• [Schriftliche Aufgabe 1] Fasse im Artikel über Mossul den Absatz, der mit „Wenige Kilometer vom Kreisverkehr“ beginnt, als kurze Liste zusammen. Die wichtigsten Fakten sollen erhalten bleiben.
• [Schriftliche Aufgabe 2] Setze den Artikel über das Leben in Mossul nach dem IS im Anschluss an seinen letzten Satz fort.

Mossul nach dem IS: Zwischendurch knallt's

Gesprengte Brücken und kein Benzin: Mossul ist zerstört, doch in Teilen der Stadt kehrt der Alltag zurück. Westlich des Tigris herrscht weiter Krieg.

Menschen laufen über eine eingestürzte Brücke

Zerstört, aber weiter in Benutzung: Passanten auf einer Brücke in Ost-Mossul Foto: dpa

MOSSUL taz | Auf Deutsch heißt Mossuls Saidadi-Al-Jamila-Platz „Platz der schönen eleganten Dame.“ Zwar ist die obere Hälfte eines der Häuser durch Artilleriebeschuss vollkommen zerstört. Vor dem Haus bietet ein Gemüsehändler aber schon wieder enthusiastisch seine Waren feil. Gegenüber schneidet ein Dönerverkäufer in einem ­Kebabrestaurant Fleischstücke vom Spieß. An der Einfahrt des Kreisverkehrs drängeln sich Autos.

Nach über zwei Jahren unter der Terrororganisation IS (Islamischer Staat) und nach vier Monaten Krieg fängt das normale Leben in der nordirakischen Metropole langsam wieder an. Zumindest am östlichen Ufer des Tigris. Auf der anderen Seite herrscht immer noch der IS.

„Die Befreiung von Ost­mossul ist abgeschlossen“, sagt Generalleutnant Abdel Wahab Al-Saedi, Kommandeur der Antiterroreinheit der irakischen Armee. „Wir wollen, dass die Zivilisten zurückkehren.“

Wenige Kilometer vom Kreisverkehr entfernt radelt ein junger Mann, eine Hand am Lenker, die andere hält einen Benzinkanister. „Ich versuche, Benzin zu organisieren, denn es gibt keinen Treibstoff. Wir sind ein Öl produzierendes Land, aber es gibt hier kein Öl“, klagt Ali ­Nejem. Der Student ist glücklich, den IS losgeworden zu sein – „aber es fehlt der Regierung an Ernsthaftigkeit, die Menschen schnell wieder zu einem normalen Leben zu bringen“, sagt er.

• [Datensatzinhalt]

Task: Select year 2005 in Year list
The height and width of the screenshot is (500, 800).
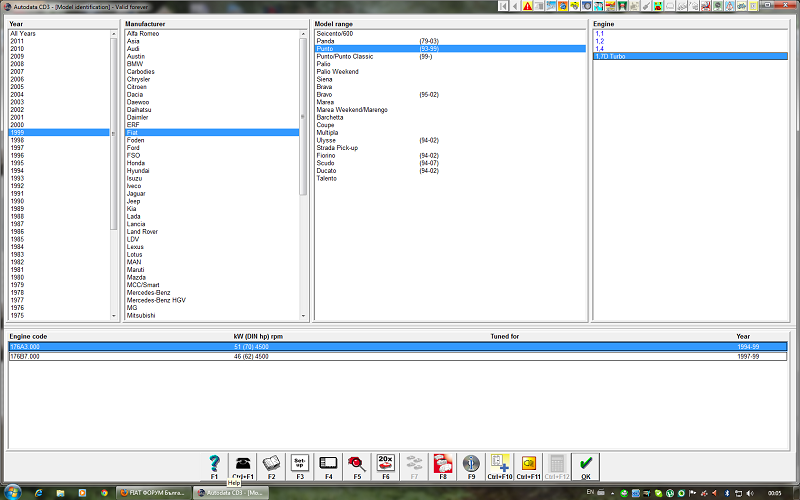Action: tap(17, 79)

• [Endergebnis 1]
- Wenige Kilometer vom Kreisverkehr entfernt fährt der Student Ali Nejem Fahrrad und hält dabei einen Benzinkanister.
- Er versucht, Benzin zu beschaffen, weil es keinen Treibstoff gibt, obwohl sein Land Öl produziert.
- Er ist froh, den IS losgeworden zu sein.
- Er wirft der Regierung vor, es fehle ihr an Ernsthaftigkeit, die Menschen schnell in ein normales Leben zurückzubringen.

• [Endergebnis 2]
Menschen stehen um einen Gemüsestand

Einkaufen nach dem Krieg: Marktstand in Ost-Mossul Anfang Februar Foto: reuters

Ali Nejem deutet auf eine Autobrücke hinter ihm, deren Mittelteil eingestürzt ist: vom IS in die Luft gejagt. „Wir sind hier schon einen Monat befreit, aber es tut sich nichts“, meint er. Ob er nicht etwas ungeduldig ist? Schließlich geht der Krieg nur wenige Kilometer entfernt weiter. „Der Krieg geht natürlich weiter, aber unsere Ostseite ist befreit. Bei uns ist es ­weitgehend ruhig.“ Er hat den Satz gerade zu Ende gesprochen, da knallt es ­zweimal. Ein Lkw-Fahrer hat mit seiner Kalaschnikow in die Luft geschossen, weil es ihm im Stau zu langsam vorangeht. Auch ohne IS ist es nicht so einfach mit der Normalität im Irak.

Die Dschihadisten konnten in Mossul nie wirklich Fuß fassen, glaubt der Student. „Natürlich hat der IS versucht, die Leute auf seine Seite zu ziehen. Aber sie haben es nicht geschafft. Die Mehrheit der Einwohner Mossuls sind gebildet und zivilisiert. Wir haben hier eine städtische und keine Stammesgesellschaft. Wir können unterscheiden zwischen dem wahren Islam und dem dieser Verbrecher.“

Er hofft nun, weiterstudieren zu können, nachdem er in den Zeiten des IS nur zu Hause herumsaß. Aber der Krieg hat einen guten Teil der Universität, die sich im befreiten Ostteil befindet, in Ruinen verwandelt.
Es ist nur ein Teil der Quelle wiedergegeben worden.